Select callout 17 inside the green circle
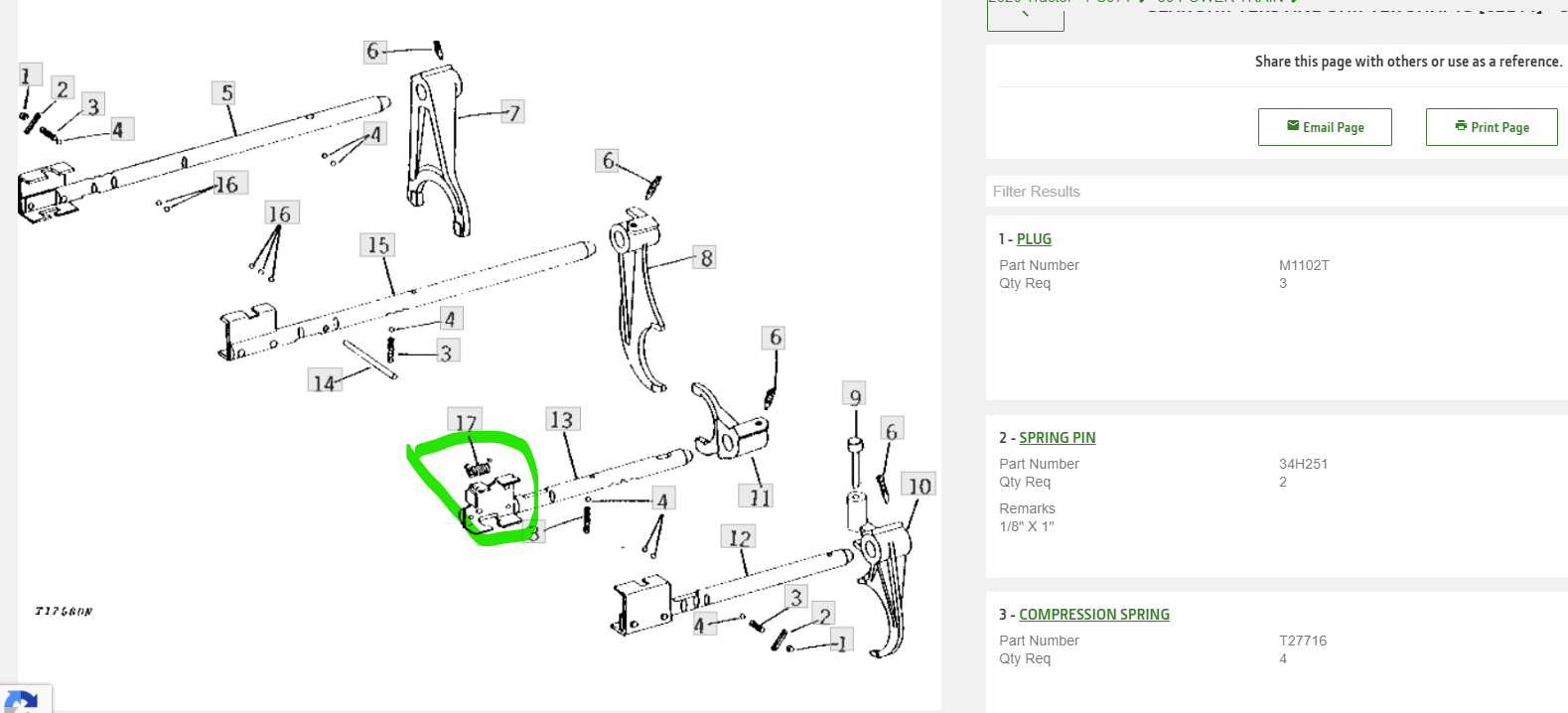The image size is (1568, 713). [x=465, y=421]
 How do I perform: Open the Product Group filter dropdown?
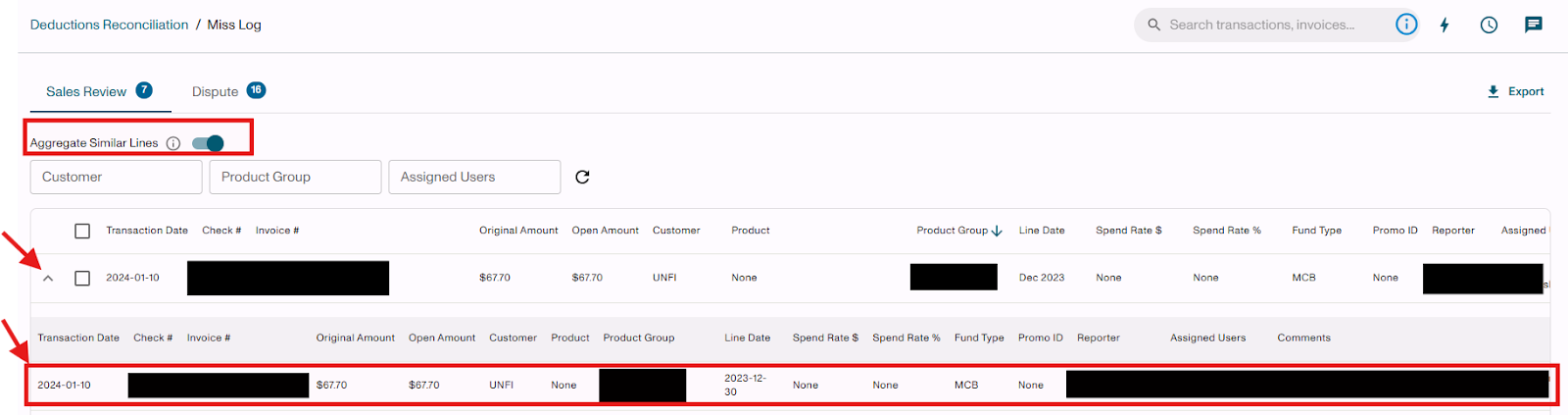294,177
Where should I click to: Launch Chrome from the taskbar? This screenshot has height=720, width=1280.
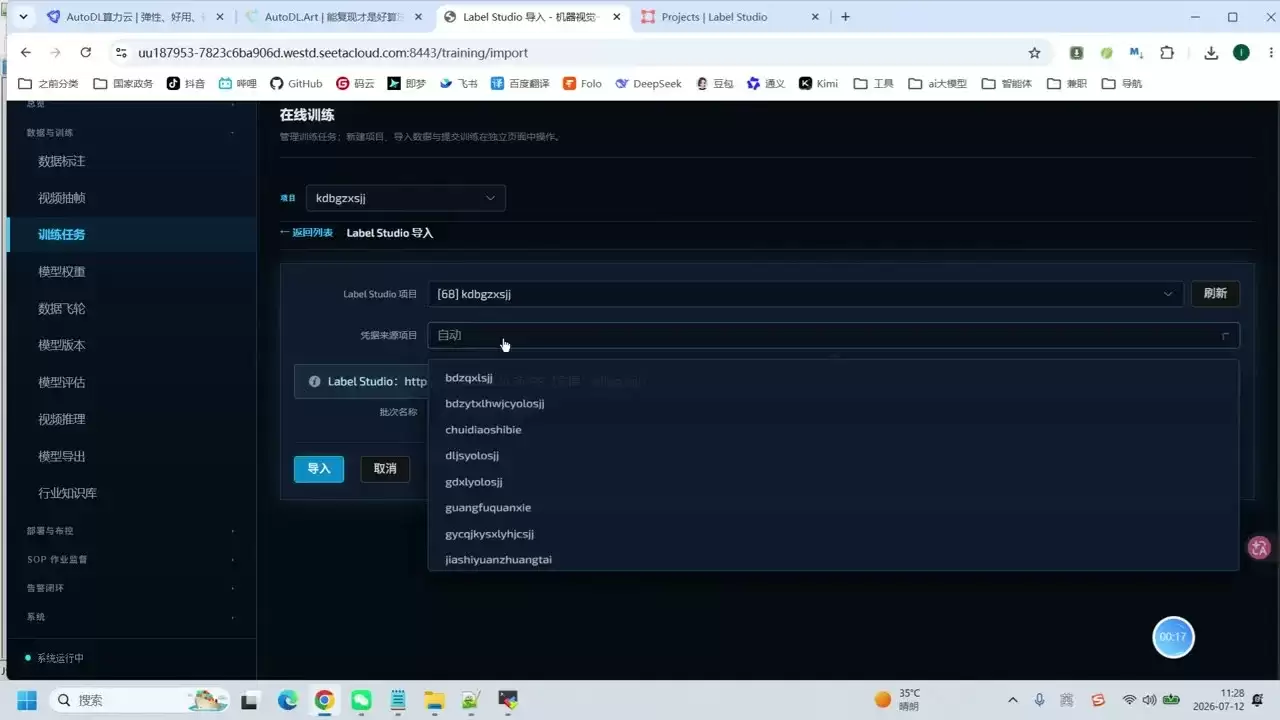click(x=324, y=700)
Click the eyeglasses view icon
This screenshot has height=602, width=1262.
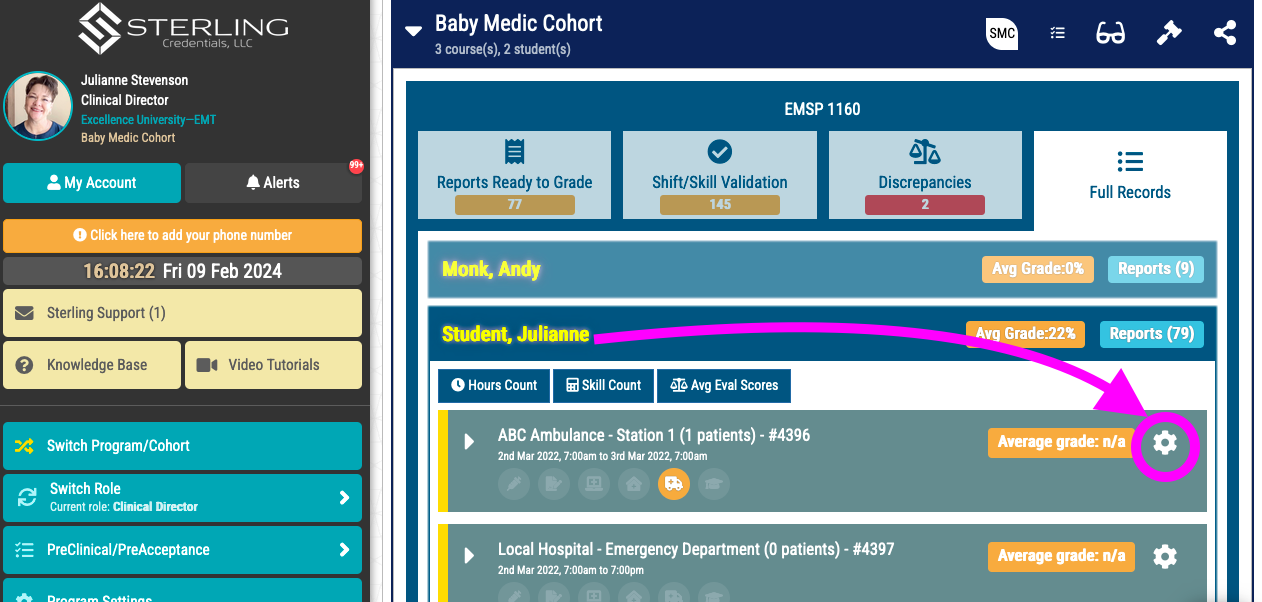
****************
**Goal**
State how many lines of the data above contain the string "screenshot", and give only that number.

**Task response**
2